═════ RAW DATA ═════
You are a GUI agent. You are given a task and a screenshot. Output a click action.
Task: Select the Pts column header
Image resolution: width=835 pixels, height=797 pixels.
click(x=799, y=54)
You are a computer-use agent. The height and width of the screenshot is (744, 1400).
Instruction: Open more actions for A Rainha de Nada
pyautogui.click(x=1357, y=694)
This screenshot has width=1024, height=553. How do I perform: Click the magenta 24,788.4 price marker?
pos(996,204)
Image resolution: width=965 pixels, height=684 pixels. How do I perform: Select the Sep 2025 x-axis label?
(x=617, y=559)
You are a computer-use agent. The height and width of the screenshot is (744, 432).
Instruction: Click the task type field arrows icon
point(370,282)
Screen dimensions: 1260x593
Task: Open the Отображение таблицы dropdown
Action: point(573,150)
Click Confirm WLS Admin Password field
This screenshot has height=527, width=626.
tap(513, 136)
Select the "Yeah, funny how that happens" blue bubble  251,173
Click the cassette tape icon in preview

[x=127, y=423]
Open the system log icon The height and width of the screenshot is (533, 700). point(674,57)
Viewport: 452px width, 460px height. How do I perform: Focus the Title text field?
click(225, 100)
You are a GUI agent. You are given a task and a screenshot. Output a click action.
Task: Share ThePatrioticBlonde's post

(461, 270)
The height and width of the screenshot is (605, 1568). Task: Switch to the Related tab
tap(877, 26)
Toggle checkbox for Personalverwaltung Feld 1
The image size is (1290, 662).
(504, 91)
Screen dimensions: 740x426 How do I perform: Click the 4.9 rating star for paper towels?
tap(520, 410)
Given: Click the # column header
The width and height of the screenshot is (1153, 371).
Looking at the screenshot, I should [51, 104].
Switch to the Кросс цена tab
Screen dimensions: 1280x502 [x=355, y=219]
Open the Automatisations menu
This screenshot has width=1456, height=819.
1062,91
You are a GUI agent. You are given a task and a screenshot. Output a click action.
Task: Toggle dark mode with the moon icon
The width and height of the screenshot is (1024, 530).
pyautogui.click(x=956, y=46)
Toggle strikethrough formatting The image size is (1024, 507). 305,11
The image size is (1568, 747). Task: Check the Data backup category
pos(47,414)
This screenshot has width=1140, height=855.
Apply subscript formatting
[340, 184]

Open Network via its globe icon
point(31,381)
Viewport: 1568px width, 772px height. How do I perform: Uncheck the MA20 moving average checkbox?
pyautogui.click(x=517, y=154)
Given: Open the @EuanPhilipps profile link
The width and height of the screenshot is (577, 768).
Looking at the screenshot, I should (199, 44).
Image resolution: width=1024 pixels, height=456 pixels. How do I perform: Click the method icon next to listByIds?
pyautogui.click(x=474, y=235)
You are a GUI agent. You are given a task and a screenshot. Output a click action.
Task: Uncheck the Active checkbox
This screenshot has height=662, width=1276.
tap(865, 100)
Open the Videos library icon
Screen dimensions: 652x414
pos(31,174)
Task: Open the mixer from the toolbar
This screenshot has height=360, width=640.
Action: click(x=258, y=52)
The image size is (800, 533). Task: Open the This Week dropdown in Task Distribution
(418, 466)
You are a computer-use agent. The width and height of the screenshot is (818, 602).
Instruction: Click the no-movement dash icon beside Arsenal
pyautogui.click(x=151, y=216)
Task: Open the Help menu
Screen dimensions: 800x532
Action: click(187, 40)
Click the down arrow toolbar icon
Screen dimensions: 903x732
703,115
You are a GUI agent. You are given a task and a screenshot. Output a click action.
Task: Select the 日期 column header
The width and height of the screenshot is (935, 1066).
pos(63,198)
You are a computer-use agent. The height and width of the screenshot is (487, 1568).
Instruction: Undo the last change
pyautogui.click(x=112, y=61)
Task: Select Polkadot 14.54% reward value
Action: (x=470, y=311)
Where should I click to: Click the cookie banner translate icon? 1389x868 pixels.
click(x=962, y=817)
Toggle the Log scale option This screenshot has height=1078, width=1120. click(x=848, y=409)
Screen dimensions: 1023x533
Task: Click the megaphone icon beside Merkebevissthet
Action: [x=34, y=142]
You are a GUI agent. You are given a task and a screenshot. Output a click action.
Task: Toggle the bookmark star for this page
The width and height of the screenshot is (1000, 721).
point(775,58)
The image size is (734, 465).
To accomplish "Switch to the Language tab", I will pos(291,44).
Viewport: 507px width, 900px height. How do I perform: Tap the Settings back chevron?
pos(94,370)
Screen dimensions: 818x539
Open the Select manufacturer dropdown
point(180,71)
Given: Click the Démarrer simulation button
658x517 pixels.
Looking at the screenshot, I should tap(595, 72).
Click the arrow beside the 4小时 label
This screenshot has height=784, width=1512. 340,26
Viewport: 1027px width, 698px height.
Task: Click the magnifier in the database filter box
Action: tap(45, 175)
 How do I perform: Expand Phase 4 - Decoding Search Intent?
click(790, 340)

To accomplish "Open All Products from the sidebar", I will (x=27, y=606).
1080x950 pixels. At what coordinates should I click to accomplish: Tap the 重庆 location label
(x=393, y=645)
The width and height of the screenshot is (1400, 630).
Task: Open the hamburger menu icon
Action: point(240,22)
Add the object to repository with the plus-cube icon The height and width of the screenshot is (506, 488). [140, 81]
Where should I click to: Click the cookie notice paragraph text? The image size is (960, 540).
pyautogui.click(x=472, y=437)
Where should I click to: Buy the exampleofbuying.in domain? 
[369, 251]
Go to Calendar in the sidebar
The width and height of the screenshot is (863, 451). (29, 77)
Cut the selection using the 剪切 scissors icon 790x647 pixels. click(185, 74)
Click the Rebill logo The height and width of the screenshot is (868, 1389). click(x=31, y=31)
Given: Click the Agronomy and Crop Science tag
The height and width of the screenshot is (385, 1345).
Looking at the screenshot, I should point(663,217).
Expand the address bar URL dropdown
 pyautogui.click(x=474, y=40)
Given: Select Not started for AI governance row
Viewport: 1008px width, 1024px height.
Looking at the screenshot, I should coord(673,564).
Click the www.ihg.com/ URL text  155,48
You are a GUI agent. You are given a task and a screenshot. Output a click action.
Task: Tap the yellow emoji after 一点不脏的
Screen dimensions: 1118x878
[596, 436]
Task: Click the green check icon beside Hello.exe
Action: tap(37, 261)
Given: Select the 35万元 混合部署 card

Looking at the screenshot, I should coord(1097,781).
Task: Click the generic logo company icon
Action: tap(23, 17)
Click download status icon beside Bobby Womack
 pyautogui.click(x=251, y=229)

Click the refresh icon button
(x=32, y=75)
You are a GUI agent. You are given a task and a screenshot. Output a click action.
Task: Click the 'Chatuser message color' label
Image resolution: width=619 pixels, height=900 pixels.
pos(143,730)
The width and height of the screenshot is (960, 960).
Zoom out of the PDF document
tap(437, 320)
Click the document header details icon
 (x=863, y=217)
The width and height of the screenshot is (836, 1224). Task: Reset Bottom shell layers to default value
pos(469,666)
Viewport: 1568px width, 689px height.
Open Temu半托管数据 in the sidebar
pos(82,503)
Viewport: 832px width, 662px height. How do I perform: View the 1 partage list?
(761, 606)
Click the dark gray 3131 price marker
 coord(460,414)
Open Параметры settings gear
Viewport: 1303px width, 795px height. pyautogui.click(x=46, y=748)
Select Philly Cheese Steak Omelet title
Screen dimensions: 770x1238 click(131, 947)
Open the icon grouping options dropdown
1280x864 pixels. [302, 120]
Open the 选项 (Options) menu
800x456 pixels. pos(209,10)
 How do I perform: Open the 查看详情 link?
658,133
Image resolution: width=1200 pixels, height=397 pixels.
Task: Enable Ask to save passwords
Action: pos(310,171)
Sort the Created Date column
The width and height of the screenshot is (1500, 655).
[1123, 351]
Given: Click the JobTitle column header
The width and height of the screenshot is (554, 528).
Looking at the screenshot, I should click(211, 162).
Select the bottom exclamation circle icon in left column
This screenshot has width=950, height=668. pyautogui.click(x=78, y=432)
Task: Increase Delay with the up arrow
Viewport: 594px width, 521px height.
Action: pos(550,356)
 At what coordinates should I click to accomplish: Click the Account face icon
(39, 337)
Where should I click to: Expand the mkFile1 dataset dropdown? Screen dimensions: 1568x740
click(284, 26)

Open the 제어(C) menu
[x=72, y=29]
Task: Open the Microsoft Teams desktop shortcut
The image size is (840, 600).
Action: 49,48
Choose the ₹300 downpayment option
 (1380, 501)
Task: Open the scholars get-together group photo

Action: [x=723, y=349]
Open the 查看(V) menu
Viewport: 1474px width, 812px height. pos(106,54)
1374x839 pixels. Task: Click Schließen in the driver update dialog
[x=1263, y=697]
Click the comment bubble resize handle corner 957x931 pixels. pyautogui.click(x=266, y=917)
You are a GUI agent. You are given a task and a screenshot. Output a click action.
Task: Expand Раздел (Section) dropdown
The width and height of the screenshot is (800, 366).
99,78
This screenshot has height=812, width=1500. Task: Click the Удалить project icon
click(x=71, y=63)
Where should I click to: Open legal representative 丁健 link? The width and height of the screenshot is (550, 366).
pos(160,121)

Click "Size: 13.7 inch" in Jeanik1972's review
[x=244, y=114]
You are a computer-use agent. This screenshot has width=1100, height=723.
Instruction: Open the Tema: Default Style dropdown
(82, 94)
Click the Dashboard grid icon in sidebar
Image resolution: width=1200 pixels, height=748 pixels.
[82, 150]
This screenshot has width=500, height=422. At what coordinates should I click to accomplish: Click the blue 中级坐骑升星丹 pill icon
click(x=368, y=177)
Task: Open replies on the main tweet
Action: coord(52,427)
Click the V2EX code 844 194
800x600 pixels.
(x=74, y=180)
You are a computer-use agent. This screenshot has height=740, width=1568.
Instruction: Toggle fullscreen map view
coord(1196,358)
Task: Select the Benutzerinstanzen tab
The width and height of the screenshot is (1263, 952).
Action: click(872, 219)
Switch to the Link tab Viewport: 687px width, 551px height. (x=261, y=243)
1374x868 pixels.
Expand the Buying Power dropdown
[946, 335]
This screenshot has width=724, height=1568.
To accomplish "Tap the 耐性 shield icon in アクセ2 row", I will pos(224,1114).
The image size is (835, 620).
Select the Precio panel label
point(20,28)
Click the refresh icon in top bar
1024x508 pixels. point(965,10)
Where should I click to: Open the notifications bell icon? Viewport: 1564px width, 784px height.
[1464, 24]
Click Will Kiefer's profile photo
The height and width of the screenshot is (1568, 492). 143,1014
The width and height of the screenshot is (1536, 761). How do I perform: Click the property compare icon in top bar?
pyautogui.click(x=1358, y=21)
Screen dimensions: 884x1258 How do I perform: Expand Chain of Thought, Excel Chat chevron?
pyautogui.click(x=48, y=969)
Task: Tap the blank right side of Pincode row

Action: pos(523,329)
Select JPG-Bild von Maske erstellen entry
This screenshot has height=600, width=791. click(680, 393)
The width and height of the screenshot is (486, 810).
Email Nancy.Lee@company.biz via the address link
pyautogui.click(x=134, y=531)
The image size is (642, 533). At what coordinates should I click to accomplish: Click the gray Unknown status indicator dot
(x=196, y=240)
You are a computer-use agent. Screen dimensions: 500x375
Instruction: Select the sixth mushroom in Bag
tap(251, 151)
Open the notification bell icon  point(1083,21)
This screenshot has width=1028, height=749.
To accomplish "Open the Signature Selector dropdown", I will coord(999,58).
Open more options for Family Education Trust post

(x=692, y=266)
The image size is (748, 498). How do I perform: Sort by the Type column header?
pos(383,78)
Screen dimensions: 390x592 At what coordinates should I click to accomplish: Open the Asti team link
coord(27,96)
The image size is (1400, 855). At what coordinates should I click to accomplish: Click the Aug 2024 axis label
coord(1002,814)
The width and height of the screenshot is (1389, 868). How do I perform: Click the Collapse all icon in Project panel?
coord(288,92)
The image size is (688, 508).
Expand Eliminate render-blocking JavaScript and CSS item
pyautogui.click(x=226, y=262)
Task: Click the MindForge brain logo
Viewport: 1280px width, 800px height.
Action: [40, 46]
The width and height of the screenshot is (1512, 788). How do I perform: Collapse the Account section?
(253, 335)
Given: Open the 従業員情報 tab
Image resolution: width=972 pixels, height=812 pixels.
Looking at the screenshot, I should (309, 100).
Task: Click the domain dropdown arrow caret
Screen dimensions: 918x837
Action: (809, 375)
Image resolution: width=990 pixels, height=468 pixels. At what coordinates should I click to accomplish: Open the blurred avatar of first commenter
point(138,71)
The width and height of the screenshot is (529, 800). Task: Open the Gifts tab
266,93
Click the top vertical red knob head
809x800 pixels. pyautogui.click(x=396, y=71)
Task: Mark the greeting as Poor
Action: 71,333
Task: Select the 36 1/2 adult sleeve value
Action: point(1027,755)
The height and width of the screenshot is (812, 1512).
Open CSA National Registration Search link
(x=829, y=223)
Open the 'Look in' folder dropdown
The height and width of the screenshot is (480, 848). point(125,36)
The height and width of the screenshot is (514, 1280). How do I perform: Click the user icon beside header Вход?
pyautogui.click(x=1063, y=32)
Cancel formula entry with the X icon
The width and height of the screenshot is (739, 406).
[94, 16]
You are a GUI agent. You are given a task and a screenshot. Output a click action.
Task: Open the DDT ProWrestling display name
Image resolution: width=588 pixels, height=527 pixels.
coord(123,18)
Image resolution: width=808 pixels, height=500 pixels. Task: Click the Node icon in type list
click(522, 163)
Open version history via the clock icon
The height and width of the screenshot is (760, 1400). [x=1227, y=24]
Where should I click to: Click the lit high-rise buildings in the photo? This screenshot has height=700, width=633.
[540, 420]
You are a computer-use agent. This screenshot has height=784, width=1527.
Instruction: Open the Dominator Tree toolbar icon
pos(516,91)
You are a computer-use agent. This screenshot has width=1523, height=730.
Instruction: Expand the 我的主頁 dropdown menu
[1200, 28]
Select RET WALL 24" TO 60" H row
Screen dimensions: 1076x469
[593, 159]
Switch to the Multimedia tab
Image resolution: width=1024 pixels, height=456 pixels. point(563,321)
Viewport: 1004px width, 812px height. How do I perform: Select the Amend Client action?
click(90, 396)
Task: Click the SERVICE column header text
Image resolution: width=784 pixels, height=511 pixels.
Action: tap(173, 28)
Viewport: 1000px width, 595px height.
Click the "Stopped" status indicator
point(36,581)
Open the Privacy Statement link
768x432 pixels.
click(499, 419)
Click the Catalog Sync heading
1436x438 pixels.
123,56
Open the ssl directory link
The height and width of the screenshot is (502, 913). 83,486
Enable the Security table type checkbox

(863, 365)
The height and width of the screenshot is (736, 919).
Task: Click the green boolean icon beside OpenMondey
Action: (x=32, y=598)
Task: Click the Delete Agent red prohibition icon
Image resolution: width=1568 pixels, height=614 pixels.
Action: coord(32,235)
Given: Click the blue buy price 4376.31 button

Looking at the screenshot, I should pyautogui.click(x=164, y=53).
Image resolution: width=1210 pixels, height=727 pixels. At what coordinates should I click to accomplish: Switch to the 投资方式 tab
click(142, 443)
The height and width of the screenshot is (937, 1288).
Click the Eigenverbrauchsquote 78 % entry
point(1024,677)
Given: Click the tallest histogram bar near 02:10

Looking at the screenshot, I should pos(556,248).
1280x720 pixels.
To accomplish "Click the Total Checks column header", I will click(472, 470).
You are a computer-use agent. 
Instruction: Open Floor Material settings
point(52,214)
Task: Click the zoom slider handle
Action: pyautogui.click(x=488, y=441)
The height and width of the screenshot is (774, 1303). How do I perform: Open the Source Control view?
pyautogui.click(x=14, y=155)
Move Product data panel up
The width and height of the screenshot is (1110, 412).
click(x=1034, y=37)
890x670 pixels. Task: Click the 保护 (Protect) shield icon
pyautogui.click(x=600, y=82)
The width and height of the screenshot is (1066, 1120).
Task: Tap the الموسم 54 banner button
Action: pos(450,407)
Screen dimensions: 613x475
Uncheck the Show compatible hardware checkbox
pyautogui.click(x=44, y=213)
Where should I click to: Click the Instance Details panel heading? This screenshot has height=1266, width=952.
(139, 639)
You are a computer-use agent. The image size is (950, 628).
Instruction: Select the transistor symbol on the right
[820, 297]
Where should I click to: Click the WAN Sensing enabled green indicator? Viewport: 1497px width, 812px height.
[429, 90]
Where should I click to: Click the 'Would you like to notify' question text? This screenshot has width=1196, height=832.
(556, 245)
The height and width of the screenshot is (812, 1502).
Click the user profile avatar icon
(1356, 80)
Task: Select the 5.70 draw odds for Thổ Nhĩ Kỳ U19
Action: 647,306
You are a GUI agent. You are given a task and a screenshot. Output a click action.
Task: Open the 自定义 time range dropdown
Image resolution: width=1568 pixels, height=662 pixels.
═════
PROBLEM DETAILS – Wherever the string "with" occurs in the listing, return the line it sits on.

ANSWER –
Task: Toggle dark mode with the moon icon
Add the object to repository with the plus-cube icon The height and width of the screenshot is (506, 488). [140, 81]
Task: Increase Delay with the up arrow
Cancel formula entry with the X icon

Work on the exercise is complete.